Global Economy

European stocks advance as monetary and fiscal measures mount; travel and leisure up 9%

European markets traded higher Friday after a volatile week, as central banks and governments around the world adopt a “whatever it takes” approach to mitigating the economic hit from the coronavirus pandemic.

However, the dollar is enjoying its strongest week since the financial crisis and hammering currencies around the world, as investors continue a dash to cash in anticipation of a possible global recession.

Europe has now become the epicenter of the global coronavirus pandemic, with Italy’s death toll surpassing that of China, where the virus originated, and cases rising exponentially across the continent. Italian Prime Minister Giuseppe Conte has pleaded with the European Union to use its rescue fund to mitigate the economic impact of the pandemic.
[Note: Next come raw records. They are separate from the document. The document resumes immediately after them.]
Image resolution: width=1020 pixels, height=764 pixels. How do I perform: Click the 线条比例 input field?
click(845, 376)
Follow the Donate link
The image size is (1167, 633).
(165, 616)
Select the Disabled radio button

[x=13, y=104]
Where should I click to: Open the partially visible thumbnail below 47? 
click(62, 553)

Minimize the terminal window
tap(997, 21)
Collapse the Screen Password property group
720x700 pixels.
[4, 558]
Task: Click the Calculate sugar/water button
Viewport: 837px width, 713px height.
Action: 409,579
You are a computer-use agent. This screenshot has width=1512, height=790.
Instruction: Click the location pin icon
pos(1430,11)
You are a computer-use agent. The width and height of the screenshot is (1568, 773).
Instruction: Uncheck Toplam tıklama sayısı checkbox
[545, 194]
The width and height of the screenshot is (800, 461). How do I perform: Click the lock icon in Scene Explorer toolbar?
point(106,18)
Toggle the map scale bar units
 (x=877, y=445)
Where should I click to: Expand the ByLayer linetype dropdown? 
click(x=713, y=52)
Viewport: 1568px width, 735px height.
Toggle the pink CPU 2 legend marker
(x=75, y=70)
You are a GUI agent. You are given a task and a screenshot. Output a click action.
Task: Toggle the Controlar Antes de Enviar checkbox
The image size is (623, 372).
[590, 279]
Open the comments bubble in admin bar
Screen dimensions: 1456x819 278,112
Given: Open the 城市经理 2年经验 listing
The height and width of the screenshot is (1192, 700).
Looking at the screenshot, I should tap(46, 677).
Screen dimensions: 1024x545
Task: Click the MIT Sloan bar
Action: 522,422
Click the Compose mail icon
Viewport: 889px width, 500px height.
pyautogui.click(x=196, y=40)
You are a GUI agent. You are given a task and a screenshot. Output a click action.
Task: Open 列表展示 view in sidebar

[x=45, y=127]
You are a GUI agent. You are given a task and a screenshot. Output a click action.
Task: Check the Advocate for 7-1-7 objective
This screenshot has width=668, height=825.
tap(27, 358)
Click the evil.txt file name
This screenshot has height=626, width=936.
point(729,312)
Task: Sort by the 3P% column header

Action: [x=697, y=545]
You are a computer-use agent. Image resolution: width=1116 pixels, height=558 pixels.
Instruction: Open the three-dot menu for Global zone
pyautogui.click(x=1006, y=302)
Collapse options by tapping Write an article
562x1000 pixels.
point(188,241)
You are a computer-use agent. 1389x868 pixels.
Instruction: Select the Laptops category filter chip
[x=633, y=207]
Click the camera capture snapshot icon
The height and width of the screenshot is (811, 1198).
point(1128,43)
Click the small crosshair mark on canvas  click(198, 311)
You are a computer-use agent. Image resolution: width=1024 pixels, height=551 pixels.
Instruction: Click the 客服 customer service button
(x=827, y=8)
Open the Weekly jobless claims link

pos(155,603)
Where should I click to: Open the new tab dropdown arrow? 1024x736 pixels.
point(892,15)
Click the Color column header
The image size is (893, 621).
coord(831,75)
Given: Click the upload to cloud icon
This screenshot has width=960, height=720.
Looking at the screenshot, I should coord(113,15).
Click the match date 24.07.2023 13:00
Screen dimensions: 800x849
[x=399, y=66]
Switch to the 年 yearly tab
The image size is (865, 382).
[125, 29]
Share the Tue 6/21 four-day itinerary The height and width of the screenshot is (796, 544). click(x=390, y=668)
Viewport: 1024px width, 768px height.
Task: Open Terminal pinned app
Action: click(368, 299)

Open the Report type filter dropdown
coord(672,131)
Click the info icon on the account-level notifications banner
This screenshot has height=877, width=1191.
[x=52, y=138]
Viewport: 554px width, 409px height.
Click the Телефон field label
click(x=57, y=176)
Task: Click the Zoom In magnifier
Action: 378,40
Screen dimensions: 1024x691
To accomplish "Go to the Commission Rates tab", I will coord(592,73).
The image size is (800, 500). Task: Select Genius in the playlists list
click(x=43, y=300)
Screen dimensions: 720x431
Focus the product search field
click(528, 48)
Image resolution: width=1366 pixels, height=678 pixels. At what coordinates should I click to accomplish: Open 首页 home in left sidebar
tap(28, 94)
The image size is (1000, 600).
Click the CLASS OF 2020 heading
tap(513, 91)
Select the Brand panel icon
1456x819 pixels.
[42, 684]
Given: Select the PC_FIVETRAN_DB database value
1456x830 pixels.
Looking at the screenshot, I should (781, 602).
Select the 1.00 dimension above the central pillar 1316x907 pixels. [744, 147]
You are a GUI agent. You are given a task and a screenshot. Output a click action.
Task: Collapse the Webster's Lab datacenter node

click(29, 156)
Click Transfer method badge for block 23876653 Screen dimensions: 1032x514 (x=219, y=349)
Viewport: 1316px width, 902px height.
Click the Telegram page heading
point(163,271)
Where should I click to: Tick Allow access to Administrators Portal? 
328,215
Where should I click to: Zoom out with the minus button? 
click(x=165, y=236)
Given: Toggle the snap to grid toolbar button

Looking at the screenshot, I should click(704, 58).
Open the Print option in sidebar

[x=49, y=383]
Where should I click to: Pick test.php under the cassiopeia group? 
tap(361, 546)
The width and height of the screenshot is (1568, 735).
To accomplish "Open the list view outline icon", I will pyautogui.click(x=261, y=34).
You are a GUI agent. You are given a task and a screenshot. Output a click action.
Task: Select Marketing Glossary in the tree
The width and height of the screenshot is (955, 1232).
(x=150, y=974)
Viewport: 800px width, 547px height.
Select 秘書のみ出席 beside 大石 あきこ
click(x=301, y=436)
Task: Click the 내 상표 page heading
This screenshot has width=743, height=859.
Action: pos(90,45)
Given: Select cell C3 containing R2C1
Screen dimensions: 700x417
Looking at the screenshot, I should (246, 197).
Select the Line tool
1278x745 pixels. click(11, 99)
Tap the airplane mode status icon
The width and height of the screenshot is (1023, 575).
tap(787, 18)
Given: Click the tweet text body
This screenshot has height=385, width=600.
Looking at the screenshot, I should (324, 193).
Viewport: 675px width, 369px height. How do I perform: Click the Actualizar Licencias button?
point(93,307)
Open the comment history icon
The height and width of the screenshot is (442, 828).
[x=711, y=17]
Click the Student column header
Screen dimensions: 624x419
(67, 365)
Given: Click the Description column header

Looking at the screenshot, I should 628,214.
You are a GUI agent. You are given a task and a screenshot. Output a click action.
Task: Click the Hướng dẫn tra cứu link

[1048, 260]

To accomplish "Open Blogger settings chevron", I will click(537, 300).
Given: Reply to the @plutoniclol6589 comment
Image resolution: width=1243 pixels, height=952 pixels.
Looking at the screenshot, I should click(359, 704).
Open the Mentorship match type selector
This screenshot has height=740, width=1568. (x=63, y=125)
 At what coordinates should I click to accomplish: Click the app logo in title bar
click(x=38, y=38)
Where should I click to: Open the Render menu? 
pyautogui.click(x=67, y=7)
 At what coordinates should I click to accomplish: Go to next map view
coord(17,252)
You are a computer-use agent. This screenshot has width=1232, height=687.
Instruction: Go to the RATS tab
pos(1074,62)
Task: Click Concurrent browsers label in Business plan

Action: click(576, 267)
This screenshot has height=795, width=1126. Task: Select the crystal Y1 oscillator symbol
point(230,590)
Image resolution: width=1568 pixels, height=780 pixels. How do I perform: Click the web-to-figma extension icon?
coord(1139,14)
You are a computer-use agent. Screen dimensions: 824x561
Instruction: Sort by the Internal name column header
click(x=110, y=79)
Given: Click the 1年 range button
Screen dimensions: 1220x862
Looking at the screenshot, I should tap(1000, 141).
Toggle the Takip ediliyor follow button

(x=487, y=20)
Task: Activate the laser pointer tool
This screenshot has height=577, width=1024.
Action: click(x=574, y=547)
In corporate news, airlines continue to be crushed by falling demand amid the outbreak and associated border shutdowns. German carrier Lufthansa has grounded most of its fleet, and on Thursday warned that the industry may not survive the pandemic without government bailouts.

Biggest movers

French real estate investment trusts Covivio and Klepierre jumped 34% and 27% respectively by mid-afternoon, while Austrian oil and gas company OMV also added 26%.

British retailer W.H. Smith jumped 22.6%, rebounding from a heavy run of losses after warning of the significant impact of the coronavirus to its businesses.

At the bottom of the European benchmark, British business process outsourcing giant Capita dropped 12.5%.